TASK DIRECTIONS
Please reproduce the records exactly, leaving out any pictures.

TASK MATERIAL
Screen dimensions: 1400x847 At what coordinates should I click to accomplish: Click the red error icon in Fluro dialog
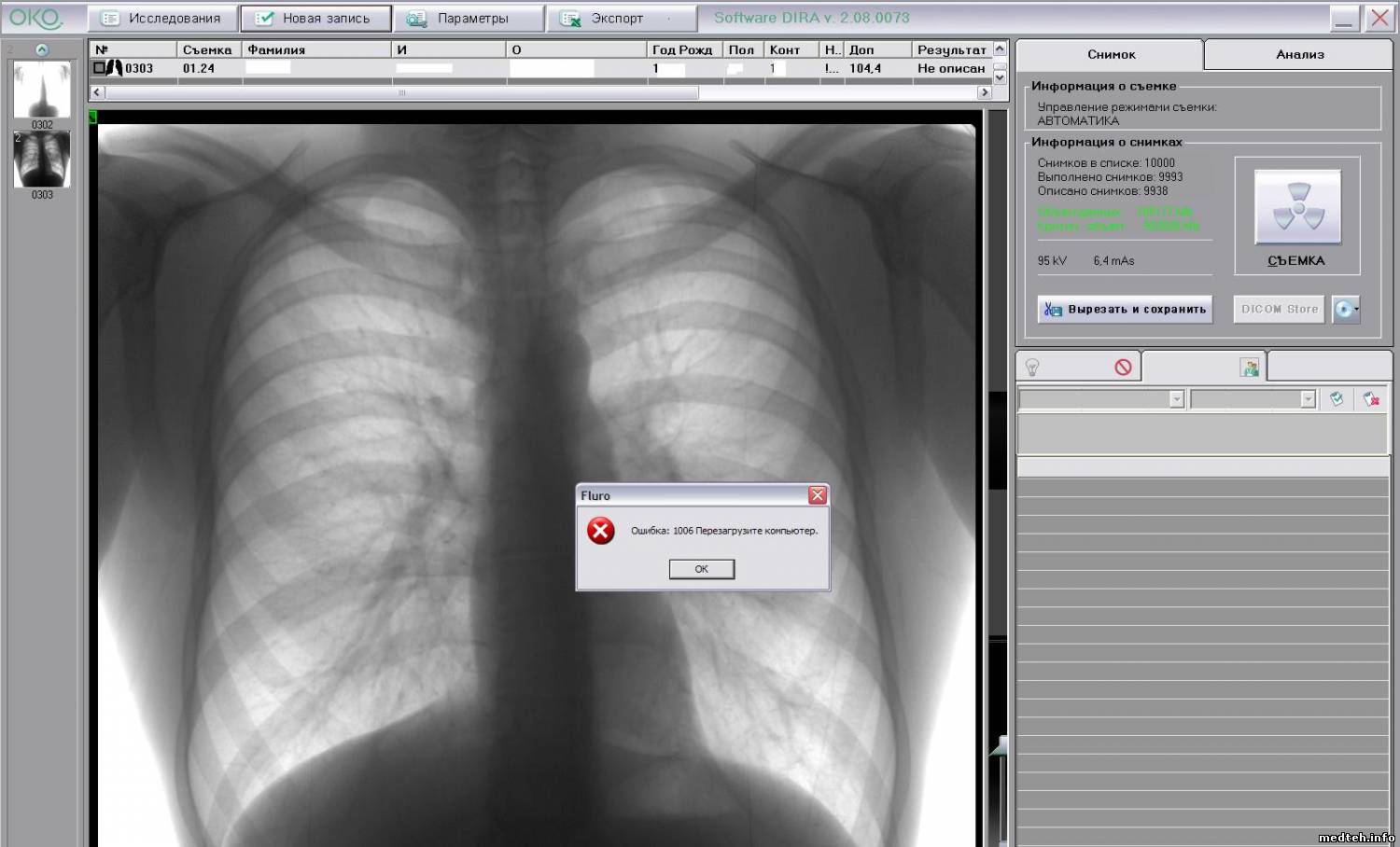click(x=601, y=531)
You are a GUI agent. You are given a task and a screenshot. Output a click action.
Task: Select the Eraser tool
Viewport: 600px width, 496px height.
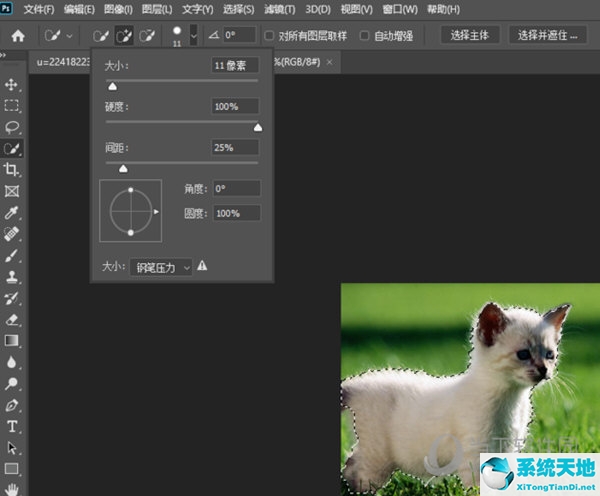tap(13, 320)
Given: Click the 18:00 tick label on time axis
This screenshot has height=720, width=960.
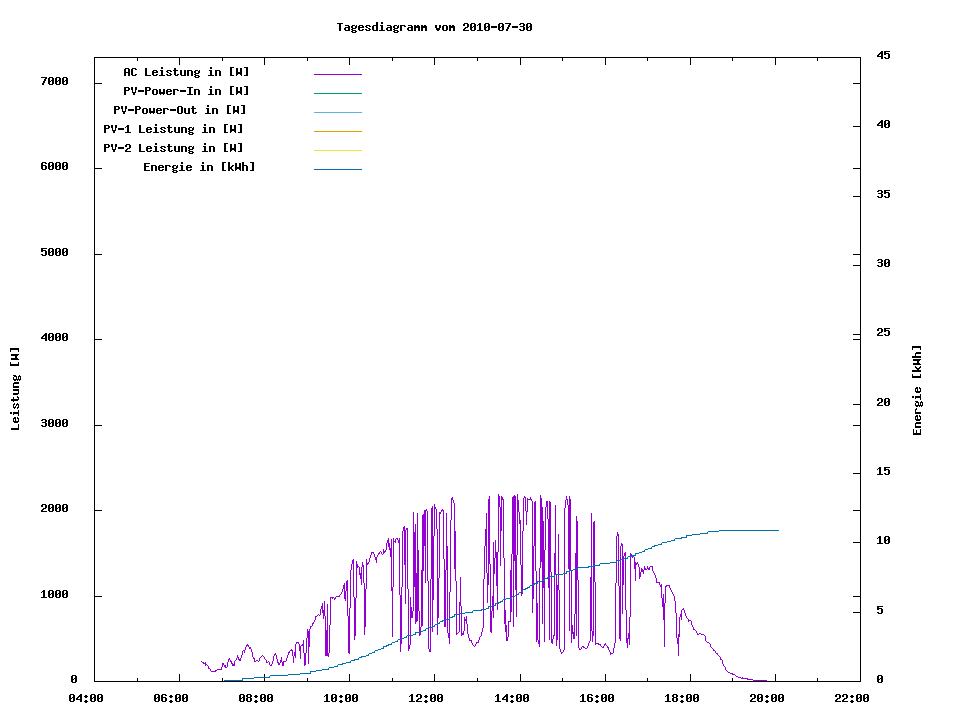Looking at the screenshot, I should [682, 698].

RESULT OF THE TASK
Screen dimensions: 1400x847 At what coordinates should I click to accomplish: Click the red error icon in Fluro dialog
click(x=601, y=531)
You are a GUI agent. You are given a task and a screenshot. Output a click action.
Task: Select the Eraser tool
Viewport: 600px width, 496px height.
tap(13, 320)
Given: Click the 18:00 tick label on time axis
This screenshot has height=720, width=960.
Looking at the screenshot, I should [682, 698].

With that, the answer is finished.